Abstracts Invited Speakers

From graph minors to quantum networks

The graph minors series of Robertson and Seymour has had a profound impact on the development of algorithmic graph theory. We discuss how this area has remarkably deep connections to the theory of quantum networks (or graph states, to be more precise). The talk is organized as a tutorial illustrating the connections between these two areas.

Very Similar, but Not the Same: Local-to-Global Structure, Isomorphism, and Reconstruction

The central theme of this talk is the threshold at which local information about a graph forces its global structure. We thus consider the question of how similar two graphs can be without being isomorphic, and take two complementary perspectives.

On the one hand, to distinguish non-isomorphic graphs, we can compare their substructures. Beyond merely counting occurrences of substructures, we can incorporate additional, efficiently computable information. For example, we can take into account how these substructures are embedded within the graph. One line of work along these lines leads to the Weisfeiler–Leman algorithm and fixed-point logics with counting. Another line of work connects the structure of a graph to properties of its automorphism group.
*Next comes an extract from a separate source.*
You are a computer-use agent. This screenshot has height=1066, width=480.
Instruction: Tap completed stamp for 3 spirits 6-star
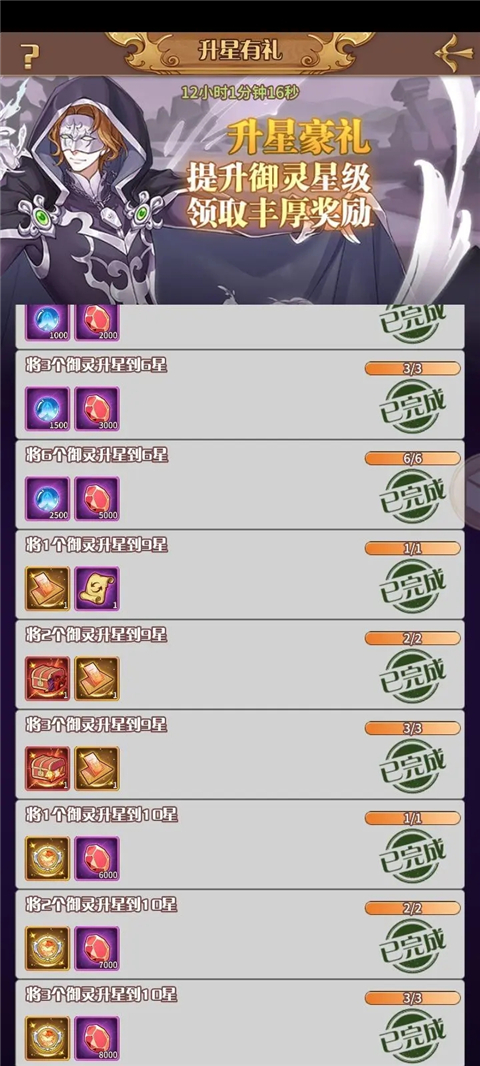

On the other hand, we can push the local-to-global idea to its limit, bringing us to the reconstruction conjecture. This famous conjecture asks whether a graph is uniquely determined by the collection of all its one-vertex-deleted subgraphs. Despite its fundamental nature, this problem remains open, even for basic graph classes.

The talk surveys the current state of these questions and highlights recent progress on the Weisfeiler–Leman algorithm and on graph reconstruction. In particular, it presents a recent upper bound on the Weisfeiler–Leman dimension and arguments showing that interval graphs are reconstructible.

Graph Searching on Graphs: A Long Story of Pursuit for Width and Structure

Graph searching studies games on graphs in which searchers try to capture a fugitive under various assumptions on visibility, mobility, recontamination, connectivity, and the information available to the players. Over the last three decades, this perspective has grown into a rich framework at the crossroads of combinatorial games, structural graph theory, and graph algorithms, revealing deep connections between search processes, graph decompositions, and width parameters.

We present the main directions that have emerged from this viewpoint: graph searching as a language for width measures and decompositions, the role of monotonicity, variants such as edge, mixed, connected, and directed search, and interactions with related models, including cops-and-robbers games. We give a brief discussion of some of the challenges in the area and of directions for future research.